(THE DATA)
+---+

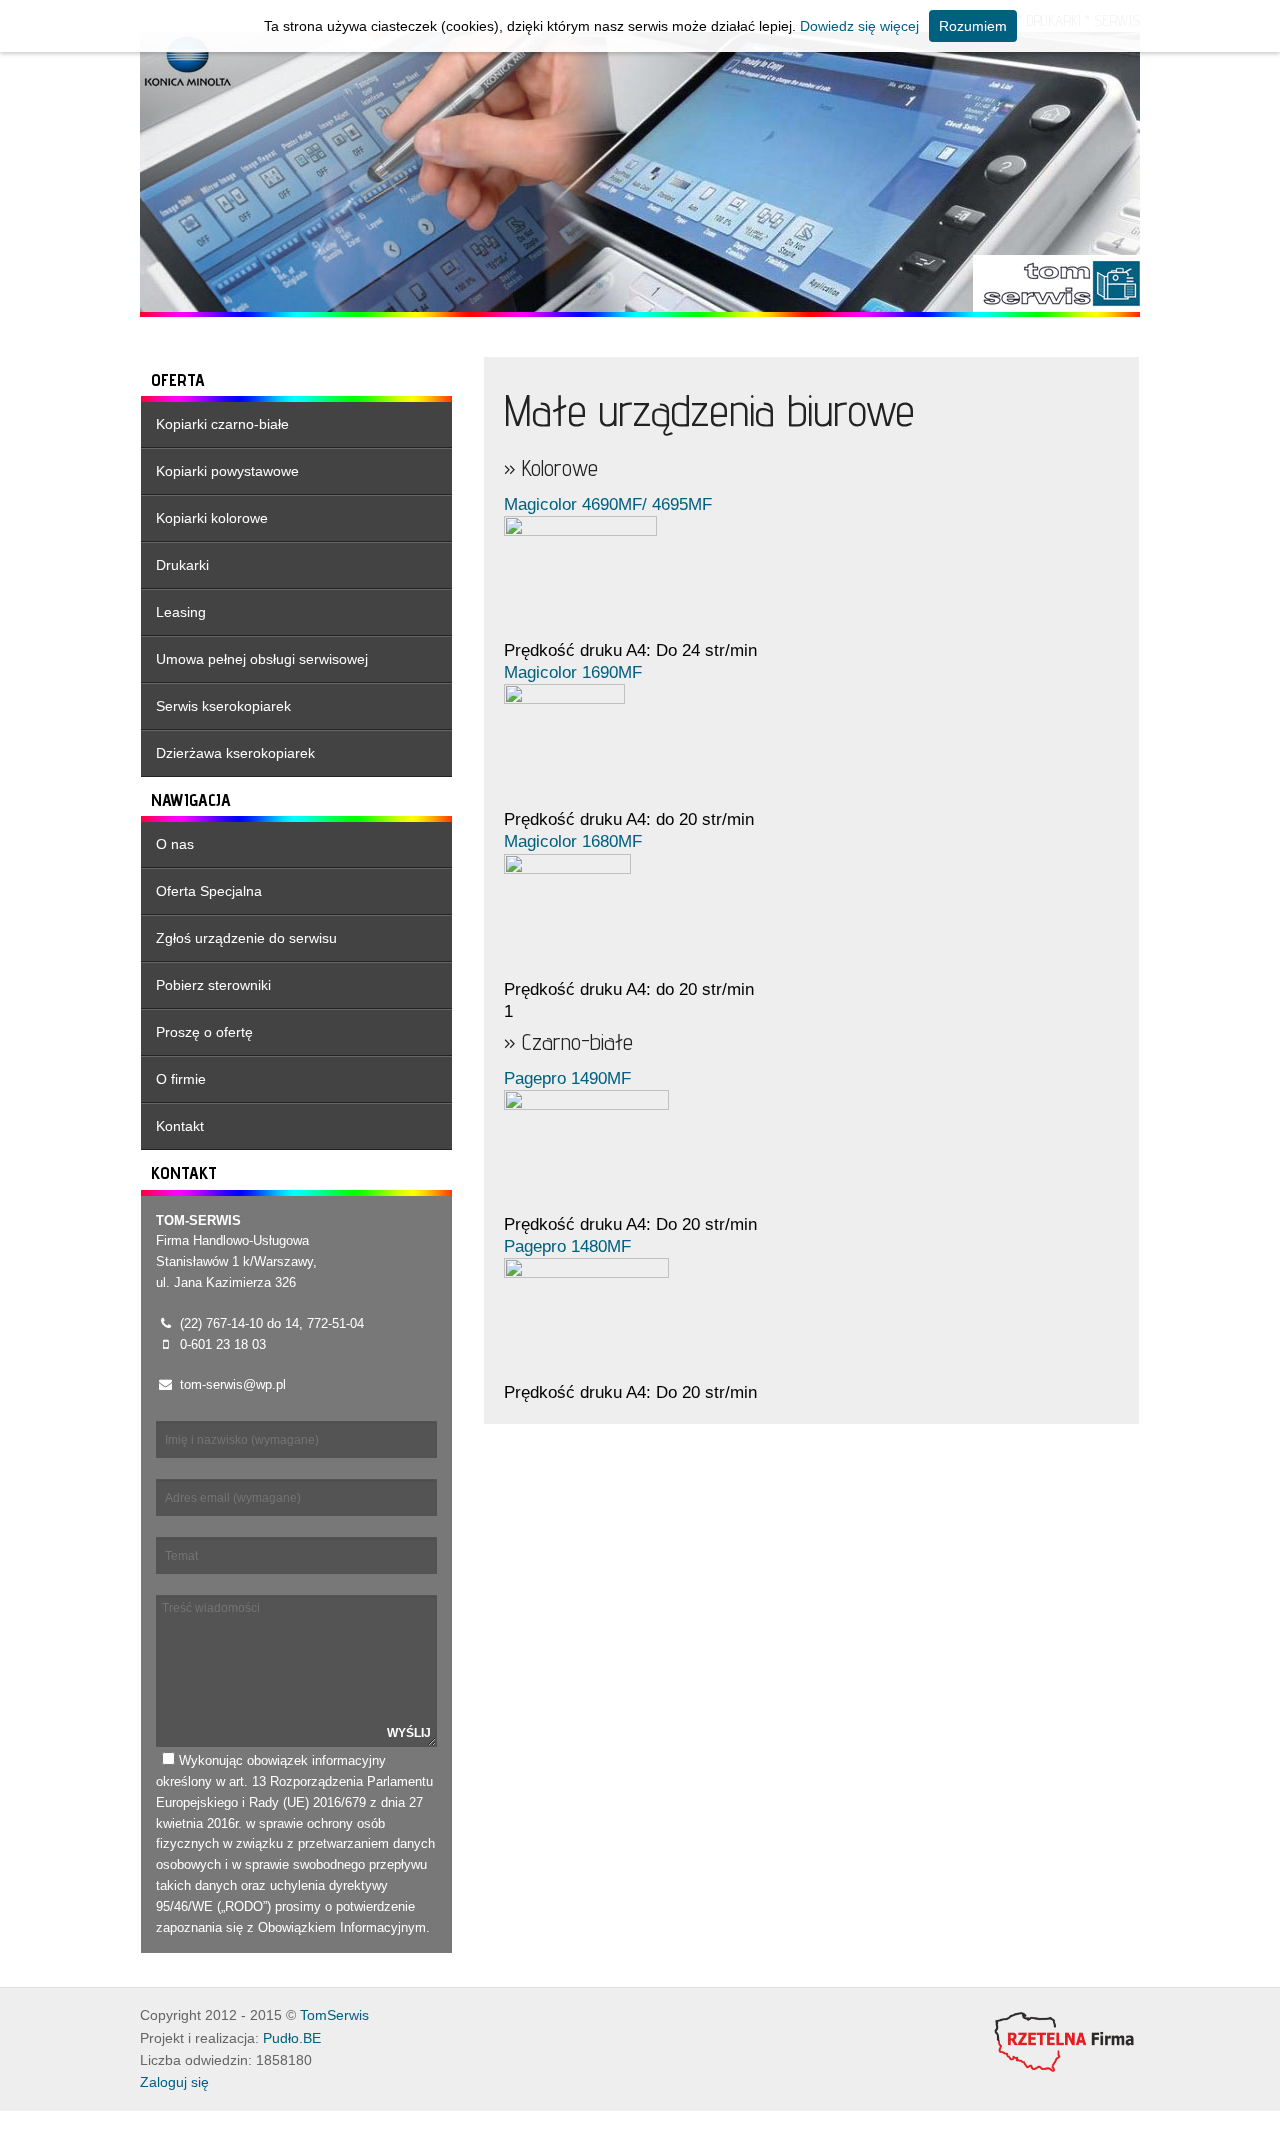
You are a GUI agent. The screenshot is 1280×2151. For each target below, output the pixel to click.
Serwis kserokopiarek (223, 706)
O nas (175, 844)
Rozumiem (973, 26)
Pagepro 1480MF (567, 1246)
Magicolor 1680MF (573, 841)
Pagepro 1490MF (567, 1078)
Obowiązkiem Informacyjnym (342, 1927)
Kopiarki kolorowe (212, 518)
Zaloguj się (174, 2082)
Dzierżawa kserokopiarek (235, 753)
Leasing (181, 612)
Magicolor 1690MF (573, 672)
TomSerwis (334, 2015)
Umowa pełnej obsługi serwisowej (262, 659)
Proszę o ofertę (204, 1032)
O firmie (181, 1079)
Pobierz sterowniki (213, 985)
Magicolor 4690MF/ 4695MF (608, 504)
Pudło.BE (292, 2038)
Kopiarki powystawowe (227, 471)
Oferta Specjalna (209, 891)
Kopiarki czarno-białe (222, 424)
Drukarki (182, 565)
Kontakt (180, 1126)
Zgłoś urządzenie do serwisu (246, 938)
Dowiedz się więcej (859, 26)
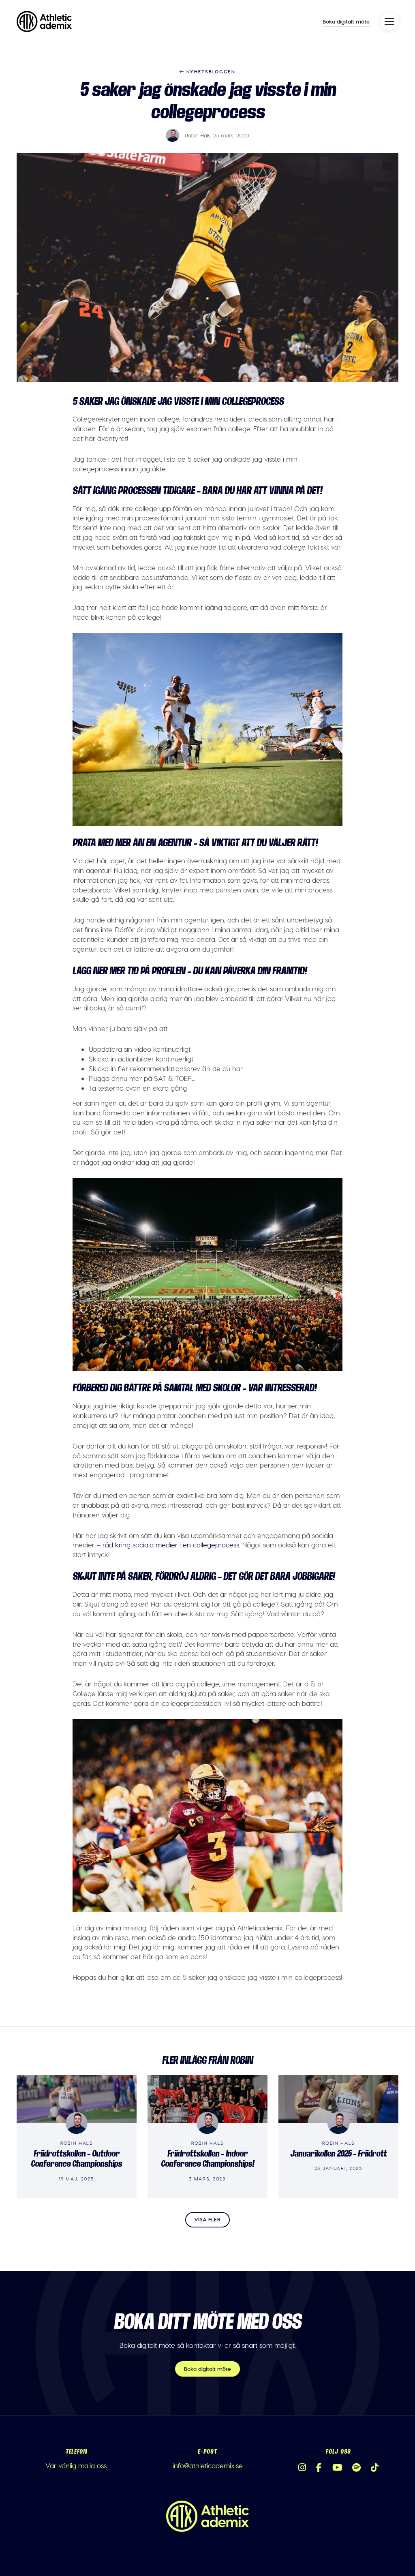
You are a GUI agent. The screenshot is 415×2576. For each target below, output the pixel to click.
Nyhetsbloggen (209, 71)
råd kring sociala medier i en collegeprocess (171, 1544)
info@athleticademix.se (208, 2465)
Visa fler (207, 2219)
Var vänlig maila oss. (76, 2465)
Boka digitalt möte (346, 21)
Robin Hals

+---+

(WHAT TO DO) Nothing but the lines from the one containing "Pagepro 1490MF (567, 1078)" to the last line of the records should be returned, exactly as they appear and without pictures.

(YOUR RESPONSE)
Pagepro 1490MF (567, 1078)
Obowiązkiem Informacyjnym (342, 1927)
Kopiarki kolorowe (212, 518)
Zaloguj się (174, 2082)
Dzierżawa kserokopiarek (235, 753)
Leasing (181, 612)
Magicolor 1690MF (573, 672)
TomSerwis (334, 2015)
Umowa pełnej obsługi serwisowej (262, 659)
Proszę o ofertę (204, 1032)
O firmie (181, 1079)
Pobierz sterowniki (213, 985)
Magicolor 4690MF/ 4695MF (608, 504)
Pudło.BE (292, 2038)
Kopiarki powystawowe (227, 471)
Oferta Specjalna (209, 891)
Kopiarki czarno-białe (222, 424)
Drukarki (182, 565)
Kontakt (180, 1126)
Zgłoś urządzenie do serwisu (246, 938)
Dowiedz się więcej (859, 26)
You are a GUI agent. The screenshot is 415×2576. For each target below, output the pixel to click.
Nyhetsbloggen (209, 71)
råd kring sociala medier i en collegeprocess (171, 1544)
info@athleticademix.se (208, 2465)
Visa fler (207, 2219)
Var vänlig maila oss. (76, 2465)
Boka digitalt möte (346, 21)
Robin Hals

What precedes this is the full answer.